**Problem to solve**
The answer should contain each record below, repeated exactly.

[[ Source material open ]]

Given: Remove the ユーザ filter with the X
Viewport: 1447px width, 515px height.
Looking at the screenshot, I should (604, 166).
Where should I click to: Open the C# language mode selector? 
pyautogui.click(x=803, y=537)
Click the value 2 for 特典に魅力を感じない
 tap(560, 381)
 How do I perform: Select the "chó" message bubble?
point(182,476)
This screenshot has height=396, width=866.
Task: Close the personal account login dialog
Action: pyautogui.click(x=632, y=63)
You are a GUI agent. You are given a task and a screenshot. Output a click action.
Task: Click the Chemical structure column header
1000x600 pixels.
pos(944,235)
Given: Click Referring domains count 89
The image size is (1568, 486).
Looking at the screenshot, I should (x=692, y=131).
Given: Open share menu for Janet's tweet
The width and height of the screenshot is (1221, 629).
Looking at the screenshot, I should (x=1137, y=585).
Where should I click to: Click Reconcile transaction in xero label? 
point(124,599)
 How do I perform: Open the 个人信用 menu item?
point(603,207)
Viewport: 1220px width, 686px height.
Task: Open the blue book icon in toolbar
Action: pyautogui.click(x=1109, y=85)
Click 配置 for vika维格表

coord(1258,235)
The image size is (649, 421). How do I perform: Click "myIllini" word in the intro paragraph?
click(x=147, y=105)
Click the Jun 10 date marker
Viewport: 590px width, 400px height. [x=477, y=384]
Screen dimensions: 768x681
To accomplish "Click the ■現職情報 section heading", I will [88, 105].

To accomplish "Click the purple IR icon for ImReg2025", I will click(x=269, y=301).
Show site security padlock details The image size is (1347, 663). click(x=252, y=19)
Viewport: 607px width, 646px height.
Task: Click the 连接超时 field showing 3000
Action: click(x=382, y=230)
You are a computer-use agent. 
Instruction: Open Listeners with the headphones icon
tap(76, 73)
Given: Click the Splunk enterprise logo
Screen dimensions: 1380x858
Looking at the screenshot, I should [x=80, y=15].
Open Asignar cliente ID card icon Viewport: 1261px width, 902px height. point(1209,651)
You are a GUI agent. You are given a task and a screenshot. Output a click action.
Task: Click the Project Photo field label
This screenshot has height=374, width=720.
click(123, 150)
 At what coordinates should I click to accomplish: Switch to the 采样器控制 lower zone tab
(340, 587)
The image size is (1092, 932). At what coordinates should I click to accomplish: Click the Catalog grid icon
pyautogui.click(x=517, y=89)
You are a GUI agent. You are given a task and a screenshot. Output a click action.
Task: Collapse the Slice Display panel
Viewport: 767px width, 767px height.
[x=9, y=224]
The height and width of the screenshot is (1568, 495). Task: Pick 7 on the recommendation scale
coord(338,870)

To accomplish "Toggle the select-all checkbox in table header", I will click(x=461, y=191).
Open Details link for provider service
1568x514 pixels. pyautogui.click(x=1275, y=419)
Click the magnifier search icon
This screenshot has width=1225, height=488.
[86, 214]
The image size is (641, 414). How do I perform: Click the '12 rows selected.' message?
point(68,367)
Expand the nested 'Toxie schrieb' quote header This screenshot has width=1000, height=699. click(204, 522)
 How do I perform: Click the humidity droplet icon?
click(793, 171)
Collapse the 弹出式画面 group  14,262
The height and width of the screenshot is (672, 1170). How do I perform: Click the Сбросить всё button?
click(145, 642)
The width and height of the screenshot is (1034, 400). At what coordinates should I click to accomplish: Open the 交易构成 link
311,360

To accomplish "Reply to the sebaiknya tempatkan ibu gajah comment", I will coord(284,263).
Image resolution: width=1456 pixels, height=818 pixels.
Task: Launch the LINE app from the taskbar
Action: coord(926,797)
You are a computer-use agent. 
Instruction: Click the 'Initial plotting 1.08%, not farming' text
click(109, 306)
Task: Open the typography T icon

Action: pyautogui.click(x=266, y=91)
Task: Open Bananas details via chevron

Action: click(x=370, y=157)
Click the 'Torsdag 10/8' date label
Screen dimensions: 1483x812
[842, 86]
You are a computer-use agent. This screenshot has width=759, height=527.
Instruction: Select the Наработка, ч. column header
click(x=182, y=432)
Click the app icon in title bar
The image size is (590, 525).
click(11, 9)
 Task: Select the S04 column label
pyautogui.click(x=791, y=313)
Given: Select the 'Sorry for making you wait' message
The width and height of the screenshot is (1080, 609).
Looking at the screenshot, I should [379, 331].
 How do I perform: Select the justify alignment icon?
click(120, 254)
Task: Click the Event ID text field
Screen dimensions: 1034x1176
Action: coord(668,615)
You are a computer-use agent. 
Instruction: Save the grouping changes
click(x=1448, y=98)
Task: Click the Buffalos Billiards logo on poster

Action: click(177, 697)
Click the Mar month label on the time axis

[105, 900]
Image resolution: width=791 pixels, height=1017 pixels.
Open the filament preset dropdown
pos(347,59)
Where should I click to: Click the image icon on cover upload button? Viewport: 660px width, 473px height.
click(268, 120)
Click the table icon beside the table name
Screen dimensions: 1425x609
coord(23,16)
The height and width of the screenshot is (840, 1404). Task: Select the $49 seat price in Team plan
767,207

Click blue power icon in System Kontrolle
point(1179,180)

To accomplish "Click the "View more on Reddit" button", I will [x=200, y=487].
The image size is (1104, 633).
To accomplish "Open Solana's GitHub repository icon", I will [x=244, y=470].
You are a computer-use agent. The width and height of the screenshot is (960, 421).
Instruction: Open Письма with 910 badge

[[ Source material closed ]]

**Answer space**
Given: Remove the ユーザ filter with the X
Viewport: 1447px width, 515px height.
Looking at the screenshot, I should (604, 166).
Where should I click to: Open the C# language mode selector? 
pyautogui.click(x=803, y=537)
Click the value 2 for 特典に魅力を感じない
 tap(560, 381)
 How do I perform: Select the "chó" message bubble?
point(182,476)
This screenshot has height=396, width=866.
Task: Close the personal account login dialog
Action: pyautogui.click(x=632, y=63)
You are a GUI agent. You are given a task and a screenshot. Output a click action.
Task: Click the Chemical structure column header
1000x600 pixels.
pos(944,235)
Given: Click Referring domains count 89
The image size is (1568, 486).
Looking at the screenshot, I should (x=692, y=131).
Given: Open share menu for Janet's tweet
The width and height of the screenshot is (1221, 629).
Looking at the screenshot, I should (x=1137, y=585).
Where should I click to: Click Reconcile transaction in xero label? 
point(124,599)
 How do I perform: Open the 个人信用 menu item?
point(603,207)
Viewport: 1220px width, 686px height.
Task: Open the blue book icon in toolbar
Action: pyautogui.click(x=1109, y=85)
Click 配置 for vika维格表

coord(1258,235)
The image size is (649, 421). How do I perform: Click "myIllini" word in the intro paragraph?
click(x=147, y=105)
Click the Jun 10 date marker
Viewport: 590px width, 400px height. [x=477, y=384]
Screen dimensions: 768x681
To accomplish "Click the ■現職情報 section heading", I will [88, 105].

To accomplish "Click the purple IR icon for ImReg2025", I will click(x=269, y=301).
Show site security padlock details The image size is (1347, 663). click(x=252, y=19)
Viewport: 607px width, 646px height.
Task: Click the 连接超时 field showing 3000
Action: click(x=382, y=230)
You are a computer-use agent. 
Instruction: Open Listeners with the headphones icon
tap(76, 73)
Given: Click the Splunk enterprise logo
Screen dimensions: 1380x858
Looking at the screenshot, I should [x=80, y=15].
Open Asignar cliente ID card icon Viewport: 1261px width, 902px height. point(1209,651)
You are a GUI agent. You are given a task and a screenshot. Output a click action.
Task: Click the Project Photo field label
This screenshot has height=374, width=720.
click(123, 150)
 At what coordinates should I click to accomplish: Switch to the 采样器控制 lower zone tab
(340, 587)
The image size is (1092, 932). At what coordinates should I click to accomplish: Click the Catalog grid icon
pyautogui.click(x=517, y=89)
You are a GUI agent. You are given a task and a screenshot. Output a click action.
Task: Collapse the Slice Display panel
Viewport: 767px width, 767px height.
[x=9, y=224]
The height and width of the screenshot is (1568, 495). Task: Pick 7 on the recommendation scale
coord(338,870)

To accomplish "Toggle the select-all checkbox in table header", I will click(x=461, y=191).
Open Details link for provider service
1568x514 pixels. pyautogui.click(x=1275, y=419)
Click the magnifier search icon
This screenshot has width=1225, height=488.
[86, 214]
The image size is (641, 414). How do I perform: Click the '12 rows selected.' message?
point(68,367)
Expand the nested 'Toxie schrieb' quote header This screenshot has width=1000, height=699. click(204, 522)
 How do I perform: Click the humidity droplet icon?
click(793, 171)
Collapse the 弹出式画面 group  14,262
The height and width of the screenshot is (672, 1170). How do I perform: Click the Сбросить всё button?
click(145, 642)
The width and height of the screenshot is (1034, 400). At what coordinates should I click to accomplish: Open the 交易构成 link
311,360

To accomplish "Reply to the sebaiknya tempatkan ibu gajah comment", I will coord(284,263).
Image resolution: width=1456 pixels, height=818 pixels.
Task: Launch the LINE app from the taskbar
Action: coord(926,797)
You are a computer-use agent. 
Instruction: Click the 'Initial plotting 1.08%, not farming' text
click(109, 306)
Task: Open the typography T icon

Action: pyautogui.click(x=266, y=91)
Task: Open Bananas details via chevron

Action: click(x=370, y=157)
Click the 'Torsdag 10/8' date label
Screen dimensions: 1483x812
[842, 86]
You are a computer-use agent. This screenshot has width=759, height=527.
Instruction: Select the Наработка, ч. column header
click(x=182, y=432)
Click the app icon in title bar
The image size is (590, 525).
click(11, 9)
 Task: Select the S04 column label
pyautogui.click(x=791, y=313)
Given: Select the 'Sorry for making you wait' message
The width and height of the screenshot is (1080, 609).
Looking at the screenshot, I should [379, 331].
 How do I perform: Select the justify alignment icon?
click(120, 254)
Task: Click the Event ID text field
Screen dimensions: 1034x1176
Action: coord(668,615)
You are a computer-use agent. 
Instruction: Save the grouping changes
click(x=1448, y=98)
Task: Click the Buffalos Billiards logo on poster

Action: click(177, 697)
Click the Mar month label on the time axis

[105, 900]
Image resolution: width=791 pixels, height=1017 pixels.
Open the filament preset dropdown
pos(347,59)
Where should I click to: Click the image icon on cover upload button? Viewport: 660px width, 473px height.
click(268, 120)
Click the table icon beside the table name
Screen dimensions: 1425x609
coord(23,16)
The height and width of the screenshot is (840, 1404). Task: Select the $49 seat price in Team plan
767,207

Click blue power icon in System Kontrolle
point(1179,180)

To accomplish "Click the "View more on Reddit" button", I will [x=200, y=487].
The image size is (1104, 633).
To accomplish "Open Solana's GitHub repository icon", I will [x=244, y=470].
You are a computer-use agent. The width and height of the screenshot is (960, 421).
Instruction: Open Письма with 910 badge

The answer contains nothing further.